Landsteiner found that the clumping occurred only if he mixed certain people’s blood together. By working through all the combinations, he sorted his subjects into three groups. He gave them the entirely arbitrary names of A, B and C. (Later on C was renamed O, and a few years later other researchers discovered the AB group. By the middle of the 20th century the American researcher Philip Levine had discovered another way to categorise blood, based on whether it had the Rh blood factor. A plus or minus sign at the end of Landsteiner’s letters indicates whether a person has the factor or not.)

[…]

The blood from people in group O was different. When Landsteiner mixed either A or B red blood cells with O plasma, the cells clumped. But he could add A or B plasma to O red blood cells without any clumping.
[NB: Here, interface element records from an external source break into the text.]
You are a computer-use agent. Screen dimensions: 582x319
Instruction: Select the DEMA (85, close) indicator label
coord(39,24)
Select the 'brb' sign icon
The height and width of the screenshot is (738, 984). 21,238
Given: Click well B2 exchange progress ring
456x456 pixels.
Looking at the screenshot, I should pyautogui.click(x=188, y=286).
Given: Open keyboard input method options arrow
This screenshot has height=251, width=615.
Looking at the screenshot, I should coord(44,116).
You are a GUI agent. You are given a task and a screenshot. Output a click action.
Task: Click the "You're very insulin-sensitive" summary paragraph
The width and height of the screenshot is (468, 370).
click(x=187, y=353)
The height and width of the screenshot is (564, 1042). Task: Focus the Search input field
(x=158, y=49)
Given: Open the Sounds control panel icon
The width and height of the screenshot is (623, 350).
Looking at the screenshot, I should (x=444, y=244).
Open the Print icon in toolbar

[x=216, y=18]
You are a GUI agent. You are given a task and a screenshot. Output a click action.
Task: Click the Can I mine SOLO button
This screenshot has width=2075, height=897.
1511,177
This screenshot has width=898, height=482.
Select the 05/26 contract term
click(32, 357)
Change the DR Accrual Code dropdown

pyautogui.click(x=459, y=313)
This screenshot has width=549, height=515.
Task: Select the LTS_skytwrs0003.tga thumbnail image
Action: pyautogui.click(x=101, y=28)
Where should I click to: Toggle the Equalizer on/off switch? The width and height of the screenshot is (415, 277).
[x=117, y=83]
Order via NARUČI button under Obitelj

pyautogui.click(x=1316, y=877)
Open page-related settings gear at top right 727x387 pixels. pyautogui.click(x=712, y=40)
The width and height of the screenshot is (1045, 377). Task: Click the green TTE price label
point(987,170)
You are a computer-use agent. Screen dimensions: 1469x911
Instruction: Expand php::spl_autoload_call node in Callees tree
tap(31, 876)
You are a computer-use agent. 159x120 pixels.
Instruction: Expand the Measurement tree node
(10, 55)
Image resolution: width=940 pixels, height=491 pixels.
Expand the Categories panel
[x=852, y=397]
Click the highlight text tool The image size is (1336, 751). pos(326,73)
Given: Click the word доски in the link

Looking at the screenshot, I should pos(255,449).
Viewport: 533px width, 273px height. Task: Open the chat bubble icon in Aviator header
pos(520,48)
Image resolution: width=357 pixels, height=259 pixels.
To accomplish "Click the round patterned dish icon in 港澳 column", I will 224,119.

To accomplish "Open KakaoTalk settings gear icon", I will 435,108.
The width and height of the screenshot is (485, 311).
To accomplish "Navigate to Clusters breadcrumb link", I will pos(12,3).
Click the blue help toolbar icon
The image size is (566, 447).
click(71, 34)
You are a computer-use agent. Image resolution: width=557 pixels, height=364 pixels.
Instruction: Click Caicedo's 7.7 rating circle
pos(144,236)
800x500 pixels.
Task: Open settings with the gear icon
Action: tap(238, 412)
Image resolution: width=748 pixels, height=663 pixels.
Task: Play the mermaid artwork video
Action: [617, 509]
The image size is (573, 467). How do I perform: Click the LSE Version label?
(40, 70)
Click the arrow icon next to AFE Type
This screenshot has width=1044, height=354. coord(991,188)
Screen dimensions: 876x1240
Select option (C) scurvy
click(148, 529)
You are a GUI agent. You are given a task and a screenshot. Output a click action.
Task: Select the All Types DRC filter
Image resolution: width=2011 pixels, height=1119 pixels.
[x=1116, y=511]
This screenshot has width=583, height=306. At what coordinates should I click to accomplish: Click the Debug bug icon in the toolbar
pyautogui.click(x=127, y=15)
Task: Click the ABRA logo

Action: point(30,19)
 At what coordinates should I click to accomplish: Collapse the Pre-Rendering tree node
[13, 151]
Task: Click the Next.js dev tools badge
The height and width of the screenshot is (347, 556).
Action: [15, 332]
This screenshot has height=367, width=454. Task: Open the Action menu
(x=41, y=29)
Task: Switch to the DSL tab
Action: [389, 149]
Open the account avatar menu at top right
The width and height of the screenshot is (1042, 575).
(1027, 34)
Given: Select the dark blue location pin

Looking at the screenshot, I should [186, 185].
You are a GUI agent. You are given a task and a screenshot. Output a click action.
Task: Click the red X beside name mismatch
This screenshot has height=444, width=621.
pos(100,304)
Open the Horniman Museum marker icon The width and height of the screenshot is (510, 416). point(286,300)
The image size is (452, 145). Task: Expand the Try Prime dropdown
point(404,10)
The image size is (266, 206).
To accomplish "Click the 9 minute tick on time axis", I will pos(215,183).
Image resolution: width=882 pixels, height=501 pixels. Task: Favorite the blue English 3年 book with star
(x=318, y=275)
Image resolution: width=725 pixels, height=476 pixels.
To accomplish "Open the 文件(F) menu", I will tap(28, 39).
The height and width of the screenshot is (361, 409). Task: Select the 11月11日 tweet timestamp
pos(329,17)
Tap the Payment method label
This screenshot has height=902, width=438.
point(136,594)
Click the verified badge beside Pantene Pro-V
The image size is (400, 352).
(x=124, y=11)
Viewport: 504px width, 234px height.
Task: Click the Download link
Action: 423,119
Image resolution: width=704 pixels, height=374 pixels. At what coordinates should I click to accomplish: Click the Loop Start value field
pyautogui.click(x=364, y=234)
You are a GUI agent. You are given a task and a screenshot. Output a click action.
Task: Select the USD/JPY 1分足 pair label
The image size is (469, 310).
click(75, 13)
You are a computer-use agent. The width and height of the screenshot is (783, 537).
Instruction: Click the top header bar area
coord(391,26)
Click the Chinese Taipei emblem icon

It’s this clumping that makes blood transfusions so potentially dangerous. If a doctor accidentally injected type B blood into my arm, my body would become loaded with tiny clots. They would disrupt my circulation and cause me to start bleeding massively, struggle for breath and potentially die. But if I received either type A or type O blood, I would be fine.

[…]

Each person’s immune system becomes familiar with his or her own blood type. If people receive a transfusion of the wrong type of blood, however, their immune system responds with a furious attack, as if the blood were an invader. The exception to this rule is type O blood. It only has H antigens, which are present in the other blood types too. To a person with type A or type B, it seems familiar. That familiarity makes people with type O blood universal donors, and their blood especially valuable to blood centres.

[…]

The most striking demonstration of our ignorance about the benefit of blood types came to light in Bombay in 1952. Doctors discovered that a handful of patients had no ABO blood type at all – not A, not B, not AB, not O. If A and B are two-storey buildings, and O is a one-storey ranch house, then these Bombay patients had only an empty lot.

Since its discovery this condition – called the Bombay phenotype – has turned up in other people, although it remains exceedingly rare. And as far as scientists can tell, there’s no harm that comes from it. The only known medical risk it presents comes when it’s time for a blood transfusion. Those with the Bombay phenotype can only accept blood from other people with the same condition. Even blood type O, supposedly the universal blood type, can kill them.

The Bombay phenotype proves that there’s no immediate life-or-death advantage to having ABO blood types. Some scientists think that the explanation for blood types may lie in their variation. That’s because different blood types may protect us from different diseases.